Menolak Divaksinasi Covid-19, Warga Austria Akan Kena Denda Rp 57 Juta
Pemerintah Austria akan memberikan denda mencapai 3.600 euro atau sekitar Rp 57 juta kepada warganya yang menolak divaksinasi Covid-19 mulai tahun depan. Denda bahkan juga akan dikenakan kepada warga yang menolak suntikan booster atau dosis menguat sebesar 1.500 euro atau setara Rp 24 juta.
Mengutip Bloomberg, denda ini merupakan bagian dari langkah pemerintah untuk meningkatkan cakupan vaksinasi. Austria kini sedang bergulat dengan lonjakan kasus dan kembali memberlakukan karantina atau lockdown.
Sebelum mengenakan denda, pihak berwenang akan menawarkan pertemuan dengan orang-orang yang belum mendapatkan suntikan vaksin Covid-19. Denda baru akan dikenakan pada Februari 2022 jika mereka masih menolak vaksinasi.
Austria akan menjadi negara Eropa Barat pertama yang mewajibkan vaksinasi virus corona. Negara ini mencatatkan inokulasi terendah di kawasan tersebut dengan tingkat vaksinasi 66% dari total populasi yang memenuhi syarat. Beberapa negara yang juga mencatatkan tingkat vaksinasi rendah tengah mangalami gelombang baru penyebaran virus.

**TINDAKAN DIPERLUKAN 1:** Tulis ulang bagian artikel tentang denda vaksinasi di Austria, mulai dari "Mengutip Bloomberg, denda" dan berakhir pada "masih menolak vaksinasi.". Tukar "Februari 2022" dengan "Maret 2022".
**TINDAKAN DIPERLUKAN 2:** Menurut artikel tentang denda vaksinasi di Austria, berapa tingkat vaksinasi Austria dari total populasi yang memenuhi syarat?
**TINDAKAN DIPERLUKAN 3:** Teruskan artikel tentang denda vaksinasi Covid-19 di Austria, mulai setelah kalimat terakhirnya.

**DATA TERCATAT:**
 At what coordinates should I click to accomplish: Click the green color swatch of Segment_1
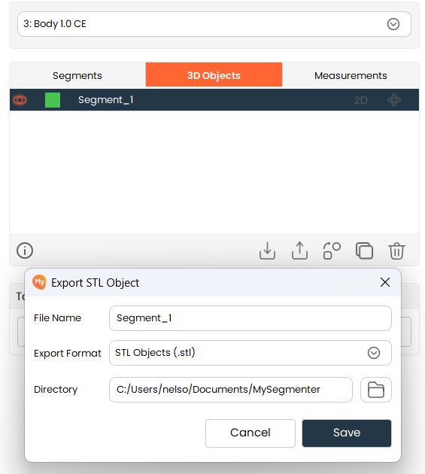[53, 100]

...

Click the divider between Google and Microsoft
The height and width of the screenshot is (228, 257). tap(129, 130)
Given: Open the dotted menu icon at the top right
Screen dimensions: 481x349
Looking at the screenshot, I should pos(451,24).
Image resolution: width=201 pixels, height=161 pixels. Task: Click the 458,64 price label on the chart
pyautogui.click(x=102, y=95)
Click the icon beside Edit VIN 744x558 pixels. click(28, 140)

==

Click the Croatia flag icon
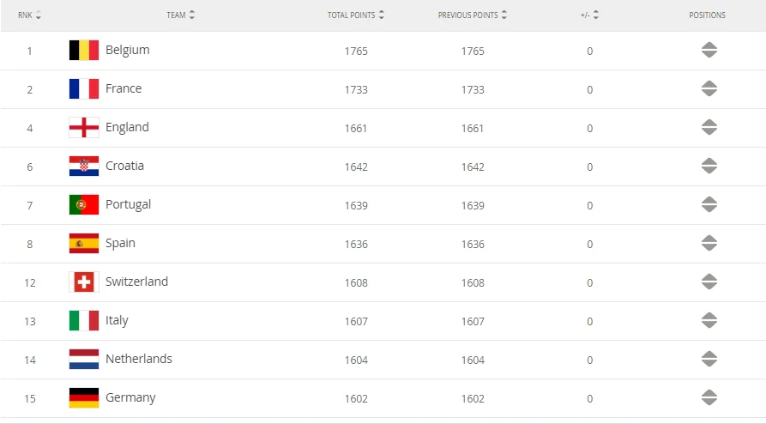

**HASIL TUGAS 1:**
Mengutip Bloomberg, denda ini merupakan bagian dari langkah pemerintah untuk meningkatkan cakupan vaksinasi. Austria kini sedang bergulat dengan lonjakan kasus dan kembali memberlakukan karantina atau lockdown.
Sebelum mengenakan denda, pihak berwenang akan menawarkan pertemuan dengan orang-orang yang belum mendapatkan suntikan vaksin Covid-19. Denda baru akan dikenakan pada Maret 2022 jika mereka masih menolak vaksinasi.

**HASIL TUGAS 2:** 66%.

**HASIL TUGAS 3:**
“Juga akan ada denda hingga 1.500 euro untuk yang menolak suntikan booster,” kata Menteri Konstitusi Austria Karoline Edtstadler.
Ia mengatakan pemerintah bukan hanya ingin warganya mendapatkan suntikan pertama tetapi memperoleh dosis penuh vaksin Covid-19.
Sudah ada protes terhadap langkah-langkah baru pemerintah, yang mencakup penguncian nasional yang dimulai pada hari Senin. Sekitar 40.000 orang berkumpul di Wina pada hari Sabtu dipimpin oleh Partai Kebebasan sayap kanan.
Aksi demonstrasi juga terjadi di sebagian besar nergara Eropa lainnya seperti Belanda, Kroasia, Prancis hingga Italia. Beberapa berujung dengan kerusuhan.
Polisi dan pengunjuk rasa bentrok di jalan-jalan Brussels pada hari Minggu (21/11) dalam demonstrasi atas pembatasan Covid-19 yang diberlakukan pemerintah. Polisi menembakkan meriam air dan gas air mata ke demonstran yang melemparkan batu dan bom asap.
Demonstrasi yang berujung kerusuhan terjadi setelah Belgia memperketat pembatasan virus corona pada hari Rabu (17/11). Pemerintah negara tersebut mengamanatkan penggunaan masker yang lebih luas dan mengimbau warga untuk bekerja dari rumah rumah setelah kasus meningkat dan memasuki gelombang ke-empat Covid-19.
Selain Belgia, kerusuhan terjadi di sejumlah kota di Belanda seiring warga yang melakukan aksi demonstrasi untuk menolak penguncian wilayah atau lockdown secara total maupun sebagian di negara tersebut.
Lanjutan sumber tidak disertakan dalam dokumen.